Bisnis.com, JAKARTA -- Komisi Pemberantasan Korupsi (KPK) menahan 2 tersangka kasus jual beli gas antara PT Perusahaan Gas Negara (Persero) Tbk. dan PT Inti Alasindo Energi (IAE). Kasus itu diduga merugikan keuangan negara sebesar US$15 juta.
Dua tersangka yang resmi ditahan KPK sore ini adalah Direktur Komersial PGN 2016-2019 Danny Praditya dan Komisaris PT IAE 2006-2023 Iswan Ibrahim.
"Dilakukan Penahanan terhadap Tersangka ISW (Iswan Ibrahim) dan Tersangka DP (Danny Praditya) di Cabang Rumah Tahanan dari Rumah Tahanan Negara Klas 1 Jakarta Timur selama 20 (dua puluh) hari terhitung mulai tanggal 11 April 2025 sampai dengan tanggal 30 April 2025," ujar Direktur Penyidikan KPK Asep Guntur Rahayu pada konferensi pers, Gedung Merah Putih KPK, Jakarta, Jumat (11/4/2025).
Asep menjelaskan, kasus tersebut bermula saat tersangka Danny pada Agustus 2017 lalu menawarkan kepada sejumlah trader gas untuk menjadi local distributor company (LDC) untuk PGN. Salah satu trader gas itu adalah PT Isargas, induk PT IAE.
Danny lalu memerintahkan anak buahnya untuk menjalin kerja sama dengan PT IAE untuk kerja sama pengelolaan dan jual beli gas. Pihak Isargas pun menyampaikan kepada Danny soal permintaan uang muka/advance payment sebesar US$15 juta ihwal pembelian gas PT IAE oleh PGN. Isargas juga menawarkan kepada PGN peluang untuk mengakuisisi sebagian hingga seluruh saham perusahaan itu.
Uang muka tersebut digunakan untuk membayar utang PT Isargas kepada pihak lain, yang tidak berhubungan dengan perjanjian jual beli gas dengan PGN. Misalnya, kepada PT Pertagas Niaga, PT Bank Negara Indonesia (Persero) Tbk. dan PT Isar Aryaguna.
•••••
TUGAS YANG DIKERJAKAN ->
A. Sebutkan semua perusahaan berbentuk PT yang disebut dalam artikel tentang kasus jual beli gas PGN, dengan nama lengkap seperti yang tercantum pertama kali.
B. Tuliskan lanjutan artikel tentang kasus jual beli gas PGN mulai setelah kalimat terakhirnya.

DATA YANG DISEDIAKAN ->
•••••
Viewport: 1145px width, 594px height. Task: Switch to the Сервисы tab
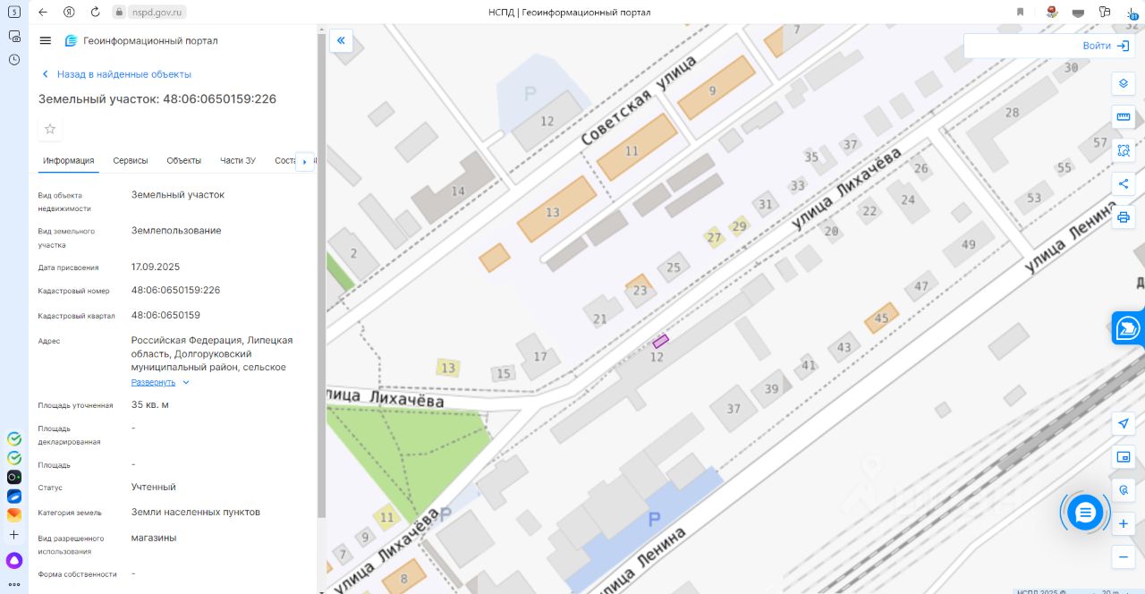131,161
•••••
JAWABAN TUGAS ->
A.
PT Perusahaan Gas Negara (Persero) Tbk.
PT Inti Alasindo Energi (IAE)
PT Isargas
PT Pertagas Niaga
PT Bank Negara Indonesia (Persero) Tbk.
PT Isar Aryaguna

B.
Baca Juga
Adapun gas PT IAE yang dijual ke PGN berasal dari alokasi gas bumi Husky Cnooc Madura Ltd. (HCML). Rencana penyerapan gas PT IAE itu pada 2017 sebesar 10 million standard cubic feet per day (MMSCFD), 15 MMSCFD pada 2018 dan 40 MMSCFD pada 2019.
Kemudian, Danny dan Iswan Ibrahim pada 2 November 2017 menandatangani sejumlah dokumen meliputi Kesepakatan Bersama, Perjanjian Jual Beli Gas (PJBG), Kesepakatan Bersama Pembayaran di Muka serta Kesepakatan Bersama Pemanfaatan Infrastruktur.
Pada 9 November 2017, PGN atas perintah Danny membayar uang muka US$15 juta ke PT IAE sebagaimana invoice yang telah dikirimkan sebelumnya. "Untuk membayar kewajiban atau hutang PT IAE dan/atau ISARGAS Grup kepada pihak-pihak sebagai berikut yang tidak berkaitan dengan kegiatan Jual Beli Gas dengan PT PGN," jelas Asep.
Uang muka itu lalu tetap dibayarkan PGN ke PT Isargas, kendati Iswan mengetahui bahwa pasokan gas bumi PT IAE dari HCML tidak akan dapat memenuhi kontrak perjanjian jual beli gas (PJBG) yang ditandatangani.
Usai memberikan uang muka jual beli gas itu, PGN justru diingatkan pada 2018 lalu oleh dua konsultan publik yang dipekerjakan mereka, PT Bahana Sekuritas dan PT Umbra, bahwa Isargas Grup dinyatakan tidak layak untuk diakuisisi.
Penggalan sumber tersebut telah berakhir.